Barack Obama has reached the put up or shut up moment of his presidency—and he appears to get it. His Labor Day speech was described as feisty; he even trotted out that old “fired up” anecdote. No doubt he’ll come on strong in addressing Congress tonight, too. But here’s what Hillary Clinton got right during the primary campaign: breaking the grip of entrenched special interests like the health care industry will take more than inspiring words. From here forward, meaningful health reform will demand the president engage an ugly, old-fashioned Beltway showdown over who's really in charge—the president or the band of senators he’s thus far made into little kings.
Never mind the absurdist controversies-of-the-week, from Van Jones to Obama’s schools speech. It’s all beside the point right now. And never mind the so-called Gang of Six (or however many of them can still credibly claim to be working on a bipartisan bill). They aren’t the point either. All that matters now is presidential leadership. Obama must either spend his still ample political capital to shove a meaningful health reform bill through the Senate or sacrifice his reformist-in-chief mantle.
Judging from Sen. Max Baucus’ afternoon press conference, the White House has in fact begun muscling up. After allowing Baucus to hold the conversation hostage for months, the White House has clearly told Baucus his GOP-wooing gig’s up. The Montana senator declared today that his Finance Committee will roll out a bill next week, with or without Republican support. There is, however, reason to believe Baucus and the White House still hope to win over Maine Republican Olympia Snowe—which is why Baucus’ bill will not include a public option.

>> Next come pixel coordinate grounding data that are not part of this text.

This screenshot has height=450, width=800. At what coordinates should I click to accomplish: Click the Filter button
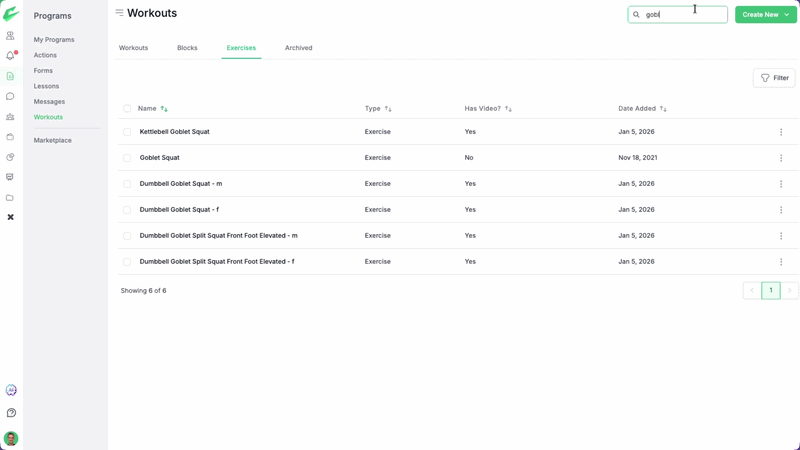(x=774, y=78)
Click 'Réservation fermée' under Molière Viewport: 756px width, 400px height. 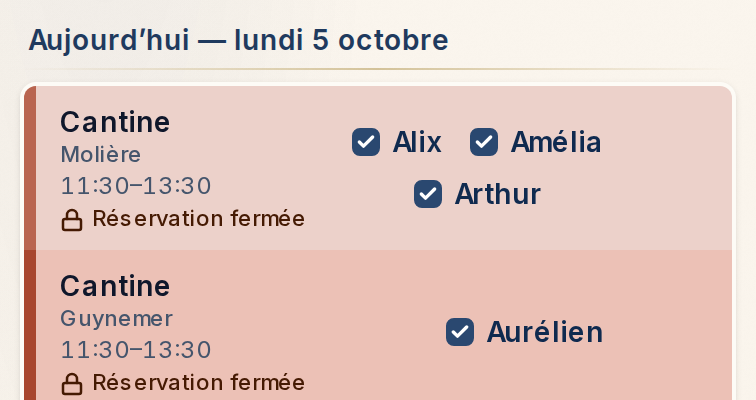click(199, 219)

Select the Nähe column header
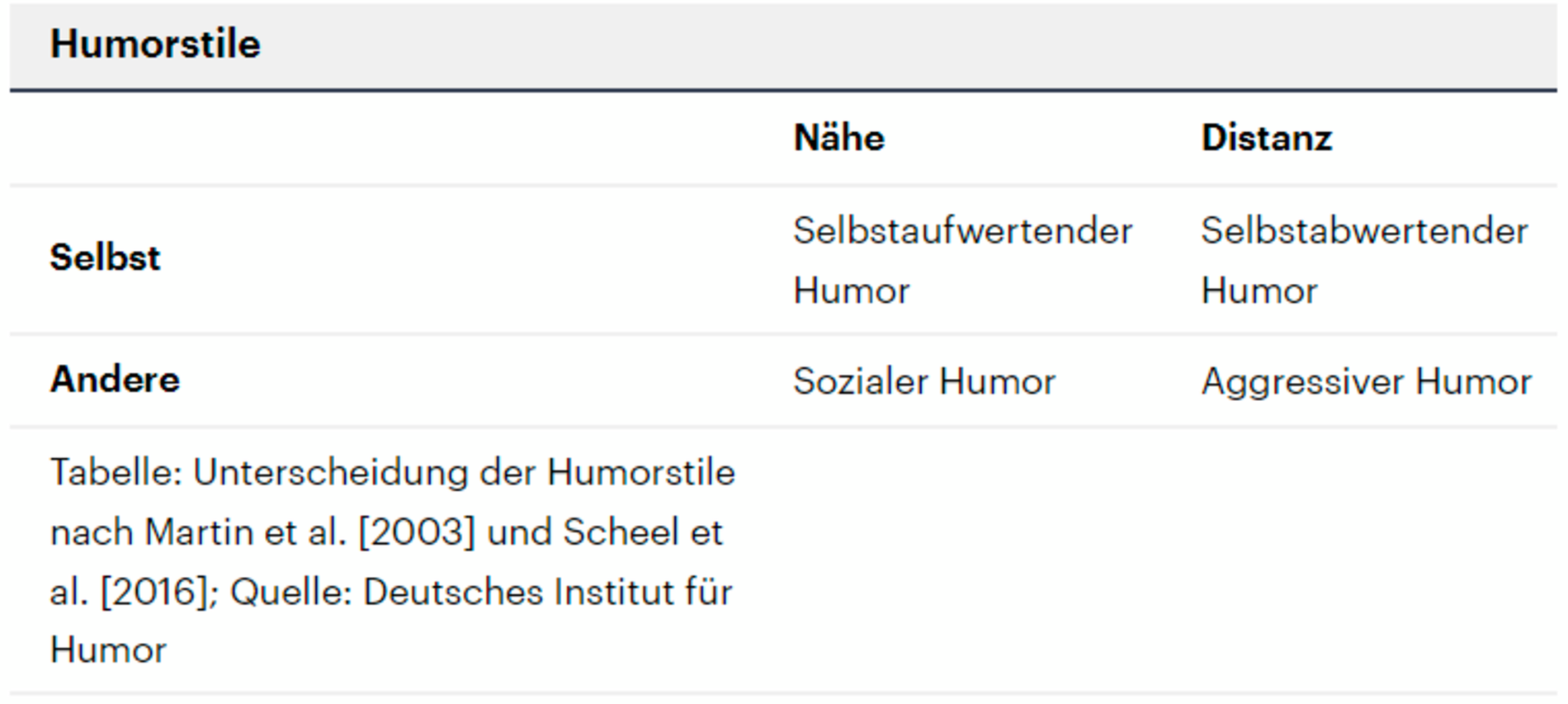pos(838,138)
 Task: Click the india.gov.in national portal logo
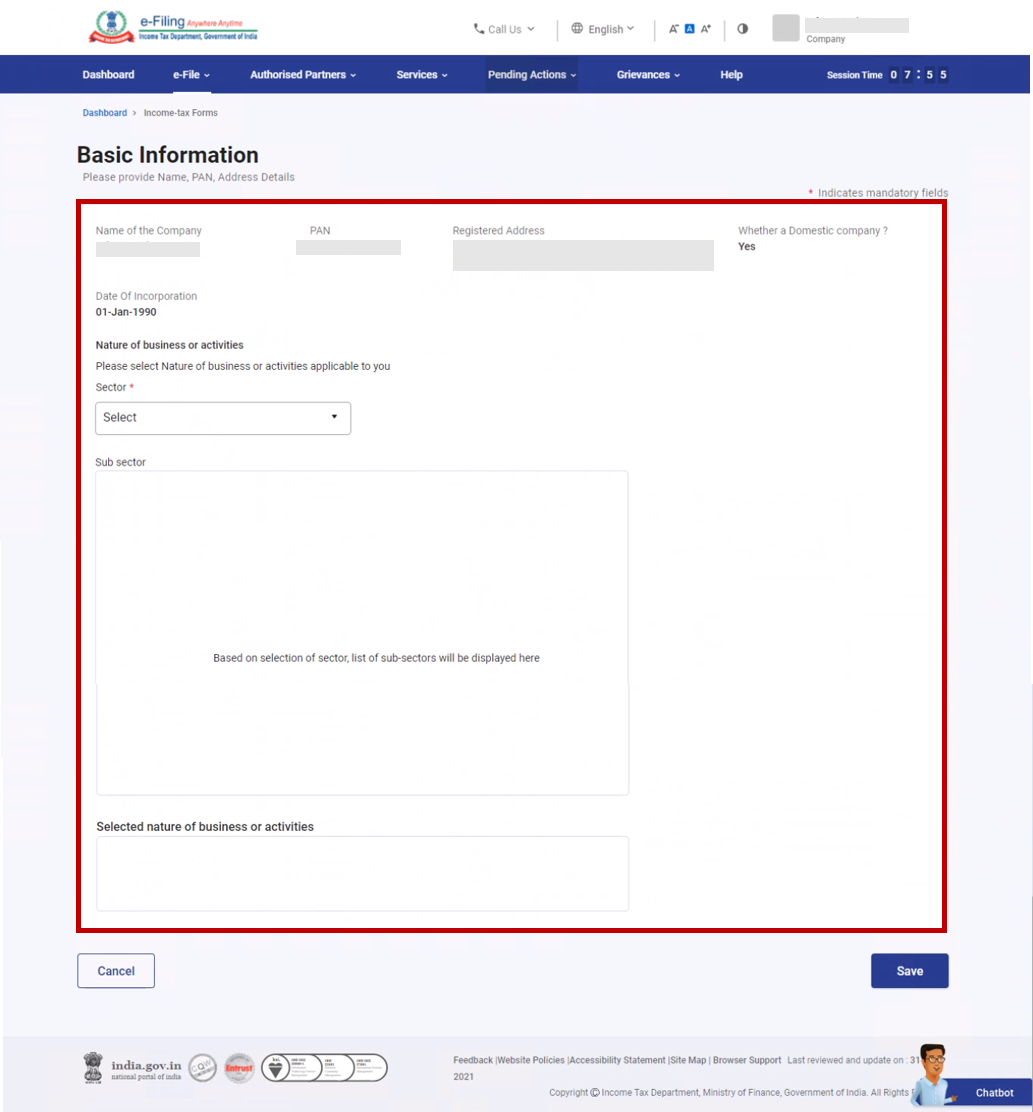133,1068
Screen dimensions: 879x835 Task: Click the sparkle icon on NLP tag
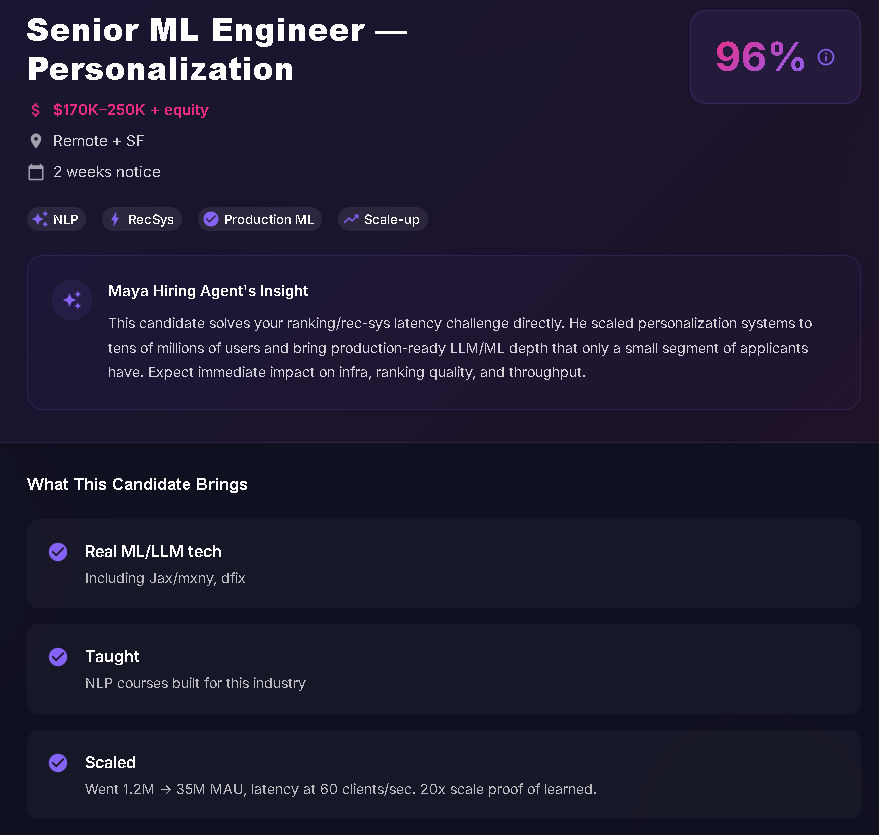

Politico’s Mike Allen reports that Obama won’t demand a public option tonight, either. Allen writes,
President Barack Obama plans to give a strong endorsement of a public option – or government health-insurance plan – in his remarks to Congress on Wednesday night but will stop short of an ultimatum, leaving wiggle room for negotiation as the bill moves through Congress, according to sources familiar with his remarks.
Meaning Obama’s not planning to change his negotiating tack, but rather aims to wrest control of the public discussion after a chaotic August.
Josh Marshall and Brian Beutler at Talking Points Memo have been piecing the administration’s moves together and point to this end game: Get a bill that includes a public option, but one that kicks in down the road only if private insurers don’t meet certain reform goals—namely, reducing costs and covering more people. That’s a bill Snowe appears ready to join, allowing a win-win inside the fractured Democratic caucus—progressives get to claim a public option and conservatives can tout a bipartisan compromise on the 2010 campaign trail. House Speaker Nancy Pelosi sounds ready to live with this as well.
So if momentum’s building toward a delayed-onset public option—and the idea makes a good deal of political sense, at least—get ready for the next raging debate: What’s the standard for triggering the public option? And how long do private insurers get to prove their mettle?
As public policy goes, the so-called “trigger” mechanism is nonsense. If private insurers were willing or able to reduce costs and cover everybody on their own they would have already done so. That’s how the health-reform cat got out of the bag on them in the first place. The real fight, then, will be to make sure industry lobbyists don’t de-claw reform by making it ridiculously difficult for the public option to kick in. As former Clinton Labor Dept. chief Robert Reich put it, "Washington is a vast cesspool of well-paid specialists who know how to stop anything resembling a 'trigger.' Believe me, they will."
Which brings us back to Obama’s put up or shut up moment.
There’s little reason to doubt Obama will make the politics of this thing come out right—a bill will pass, he’ll be able to call it an historic victory and the Democrats will be set up to pound Republicans as obstructionist crazies in 2010. The bigger question is whether Obama will manage real reform. It’s entirely achievable, more so now than perhaps ever before. But we will get it only if Obama stands up to the bullies that have thus far kept him running scared: conservative Democratic Senators and the health industry's deep-pocketed lobby. Neither will stop working to brand the status quo as change. So will Obama do the job we hired him for and knock them out of the way of change we can believe in?